TEXT SECTION:
%%

I suspect that we will see a return to the days of co-op conversions a largely distant memory. Perhaps condo conversions are part of the mix as well but with co-ops, the upside for landlords can be the underlying mortgage instead of the sales prices achieved in a weakening housing market. However, this method of extracting upside to property owner’s investment will probably not be at the scale of the 1980s conversion frenzy because the legislators considered this. They upped the requirement of insider approval for a non-evict plan from 15% to 51% to ensure that the “insider” prices offered to rent-stabilized tenants would remain at a sharp discount to market prices.

The short term result?

An uptick in conversions will cause a reduction in rent-stabilized apartments over time and an increase in affordable “for sale” properties.

When Cuomo signs this legislation into law, I suspect cap rates for multi-family housing in New York State will spike as multi-family property values plummet and sales of multi-family buildings essentially stop.

Possible long term result?

It looks like we might return to the In Rem housing crisis of the 1970s-1980s as landlords, especially small building landlords, abandon their properties and tenants are displaced. The cause for the In Rem crisis echoes similar patterns of restricting rent increases while operating costs rise according to the market with no other upside allowed.

%%

GIVEN TASK: Repeat the whole passage on co-op conversions and New York rent rules, word for word. The lines after this point come from a different source.

COLLECTED DATA:
%%

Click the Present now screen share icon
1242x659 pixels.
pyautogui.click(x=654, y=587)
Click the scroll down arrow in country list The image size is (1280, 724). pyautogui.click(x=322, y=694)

%%

THE OUTPUT:
I suspect that we will see a return to the days of co-op conversions a largely distant memory. Perhaps condo conversions are part of the mix as well but with co-ops, the upside for landlords can be the underlying mortgage instead of the sales prices achieved in a weakening housing market. However, this method of extracting upside to property owner’s investment will probably not be at the scale of the 1980s conversion frenzy because the legislators considered this. They upped the requirement of insider approval for a non-evict plan from 15% to 51% to ensure that the “insider” prices offered to rent-stabilized tenants would remain at a sharp discount to market prices.

The short term result?

An uptick in conversions will cause a reduction in rent-stabilized apartments over time and an increase in affordable “for sale” properties.

When Cuomo signs this legislation into law, I suspect cap rates for multi-family housing in New York State will spike as multi-family property values plummet and sales of multi-family buildings essentially stop.

Possible long term result?

It looks like we might return to the In Rem housing crisis of the 1970s-1980s as landlords, especially small building landlords, abandon their properties and tenants are displaced. The cause for the In Rem crisis echoes similar patterns of restricting rent increases while operating costs rise according to the market with no other upside allowed.